When you hear the word “vitamin C,” you probably think of oranges, but there are many other excellent C-rich fruits and vegetables to consider. Remember that vitamin C does not last as long when cooked, so consume part of your C meals raw every day.

Here are a few healthful snacks to help you full up:

  • 12 cup raw red bell pepper: 95 mg
  • Orange juice has 93 mg every 34 cup.
  • 70 milligrams per medium fruit orange
  • Grapefruit juice has 70 mg every 34 cup.
  • 64 milligrams per medium kiwifruit
  • 60 milligrams per 12 cup raw green bell pepper
  • Broccoli has 51 mg per 12 cup cooked.
  • Strawberries contain 49 milligrams every 12 cup sliced.
  • 12 cup cooked Brussels sprouts: 48 mg
  • Grapefruit has 39 milligrams per half medium fruit.

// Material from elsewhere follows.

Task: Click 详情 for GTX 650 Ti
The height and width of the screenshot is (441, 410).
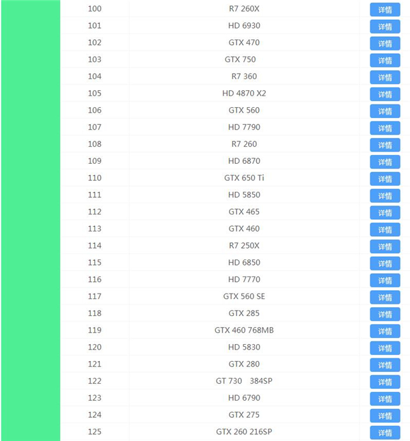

Because vitamin C aids iron absorption, it’s a good idea to consume C-rich meals with iron-rich ones, such as chicken with red bell peppers or fish with Brussels sprouts.

Conclusion: Do you require a vitamin C supplement when pregnant?

A separate supplement is generally unnecessary. Vitamin C is easily obtained from fruits and vegetables, and it is also present in prenatal supplements.

Taking excessive amounts of vitamin C when pregnant is not advised. The maximum daily dose considered safe for women 18 and younger is 1800 mg and 2000 mg for women 19 and older. Excessive vitamin C might cause stomach irritation, and additional research is needed to determine how these supplements may impact pregnancy outcomes.